The Open Connectivity Foundation Introduces World’s First International Standard for Smart Home
The Open Connectivity Foundation (OCF), an Internet of Things (IoT) standards body, announced that products from BSC Computer GmbH, COMMAX, Haier, LG Electronics, Resideo, Samsung Electronics and SURE Universal will be showcased in completely interoperable smart home demonstrations at the OCF IoT Breakthrough press event at the Barrymore Restaurant in Las Vegas on Jan. 6, 2020, from 3–6 p.m. These devices will complete OCF 2.1 certification in 2020, ensuring robust and secure connectivity between devices. Many of these and other industry-leading OCF member companies will be commercially launching products based on the OCF specification in 2020.
Research shows that revenue from the smart home market is expected to show an annual growth rate of 17.6 percent, resulting in a global market volume of more than $141 billion by 2023. As the smart home market continue grow, secure interoperability will be key in making the IoT successful. The OCF Certification Program helps manufacturers create products that work with other OCF Certified IoT devices regardless of their form factors, operating systems, service providers or transports. OCF’s 2.1 specification, a recognized ISO standards specification, ensures this interoperability is built into all OCF Certified devices.
The OCF supports standardized procedures for bridging to other IoT ecosystems and provide detailed implementations for Bluetooth, EnOcean, Zigbee and Z-wave protocols.
“In the near future, smart homes and buildings will have typically over 200 different products improving comfort, security and energy usage,” said Jörg Hofmann, CEO, BSC Computer GmbH. “Having all of these powered by mains cables or batteries which need to be regularly changed or re-charged is simply not practical. By introducing the EnOcean energy harvesting wireless standard into the OCF world, BSC Computer has enabled the simple addition of multiple ‘peel and stick’ maintenance-free sensors and switches into their smart buildings via the BSC smart secure gateway, a major expansion and improvement of the excellent interoperable OCF eco-system.”
“The smart home today is anything but smart, there are too many apps and competing communication protocols to make it happen and homeowners are increasingly frustrated,” said Scott Harkins, vice president and general manager, Connected Home, Resideo. “The OCF Universal Cloud Interface standard will greatly simplify and reduce the work associated with IoT Cloud to Cloud communications. By implementing this as an industry standard, we’ll reduce the need for one-off, cloud to cloud connections, streamlining our development work and helping simplify the smart home experience for consumers.”

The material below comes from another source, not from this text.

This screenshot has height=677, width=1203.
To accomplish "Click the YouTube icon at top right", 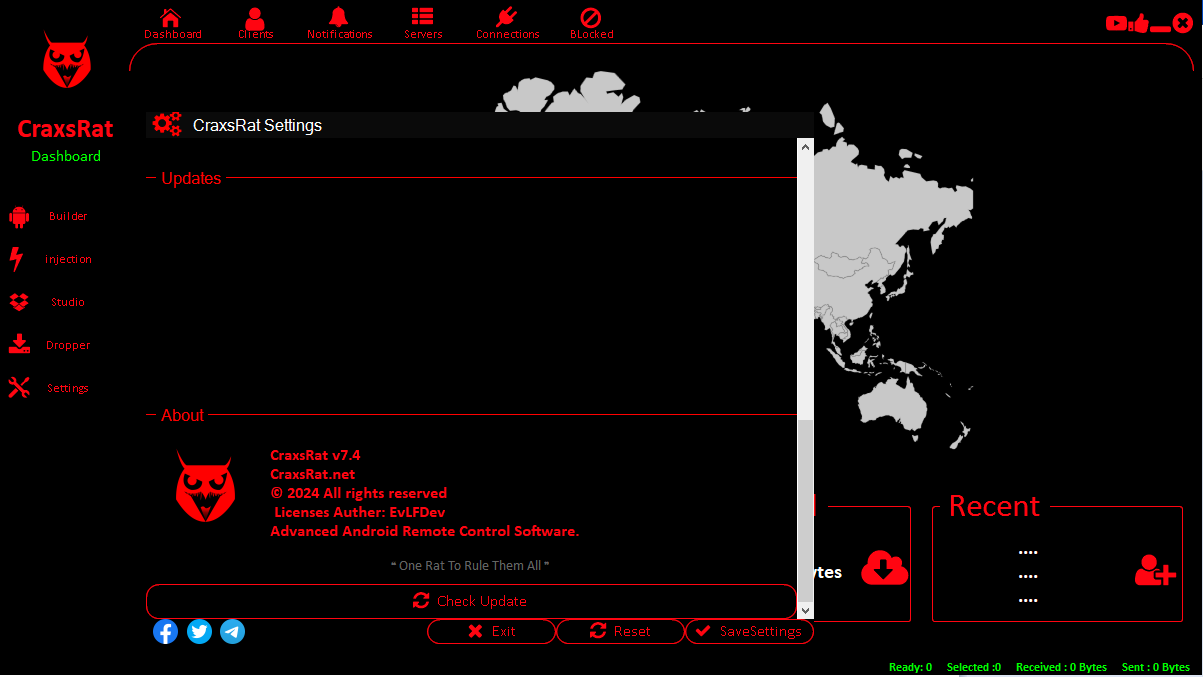I will pyautogui.click(x=1116, y=23).
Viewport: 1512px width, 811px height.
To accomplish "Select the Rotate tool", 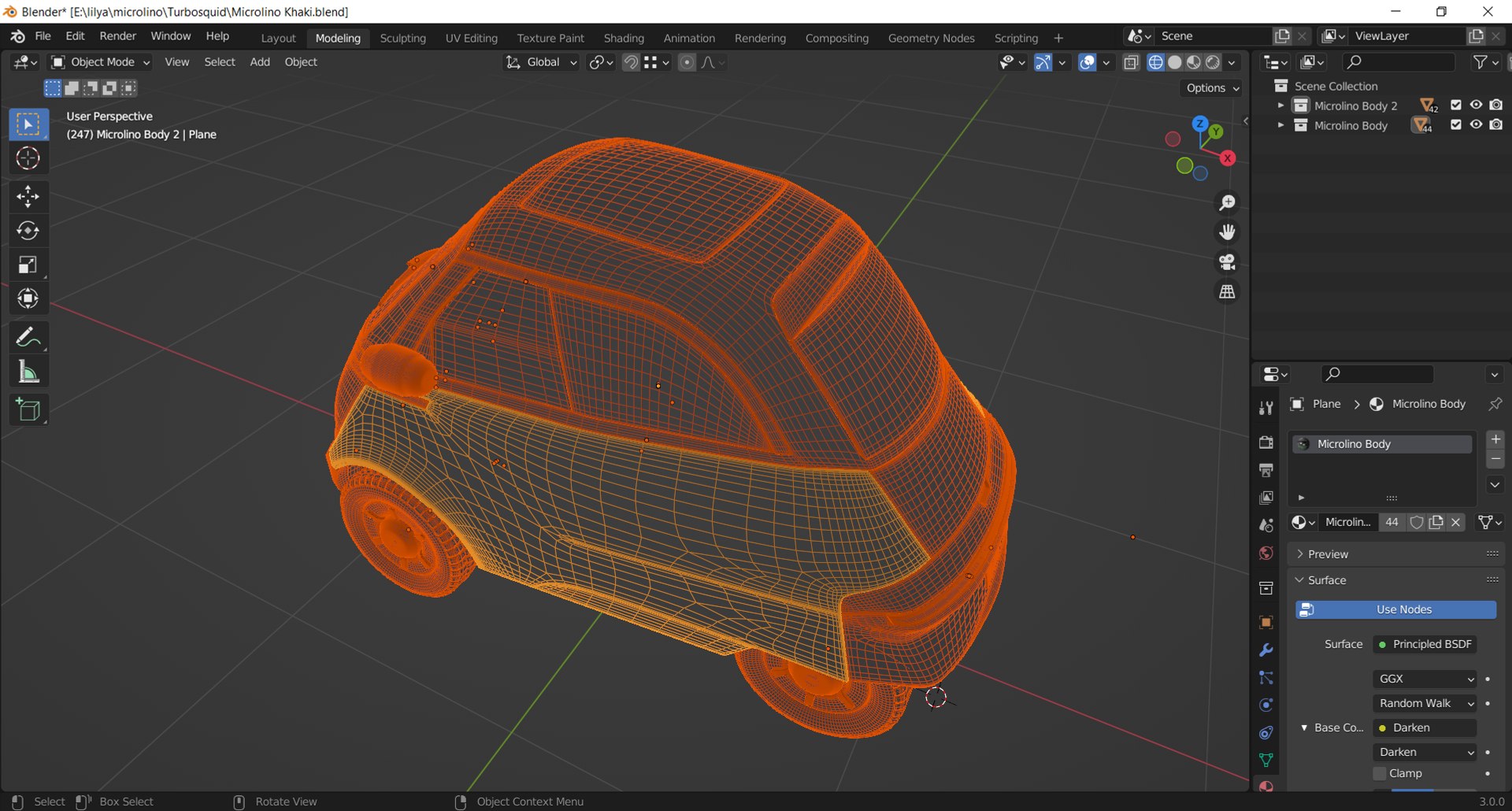I will pos(28,231).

The OCF is now introducing the OCF Universal Cloud Interface (UCI), the industry’s first solution to unify the IoT ecosystem through cloud-to-cloud connectivity based on OCF’s work with Open Standards. The OCF UCI is a programming interface that can be used to standardize connectivity between different manufacturers’ cloud servers, and between devices and the cloud. This cloud application programming interface (API) helps the IoT industry to streamline partnerships and avoid implementing and maintaining numerous proprietary programming interfaces at once.
Developing and maintaining proprietary APIs when companies collaborate requires visibility and/or control between devices and services on both companies’ clouds. This is expensive in both time and money. As the number of IoT devices expands and the need for seamless operation between different manufacturers’ systems grows, the proprietary approach does not scale and thus slows the growth of the ecosystem, according to OCF. The OCF UCI is an industry-standard cloud API, solves this issue and can be used for communications with a plethora of collaborating companies.
“Different configurations of the same OCF UCI can simplify collaboration between device manufacturers who wish to produce IoT devices but do not have the ability to develop and support their own cloud applications,” said John Park, executive director, Open Connectivity Foundation. “This configuration can also help companies that have cloud applications and wish to expand the number of devices that can connect to them. Specifically, the manufacturers can produce a single device that connects to any cloud application provided both implement the OCF UCI API. This enables a multitude of manufacturers to produce secure, interoperable IoT devices and delivers welcome flexibility to end users.”
The OCF UCI is based on the OCF’s proximity framework that enables communication between IoT devices and applications over a local network. It uses the same data models and core technology. As with OCF proximity communications, an open source implementation is available.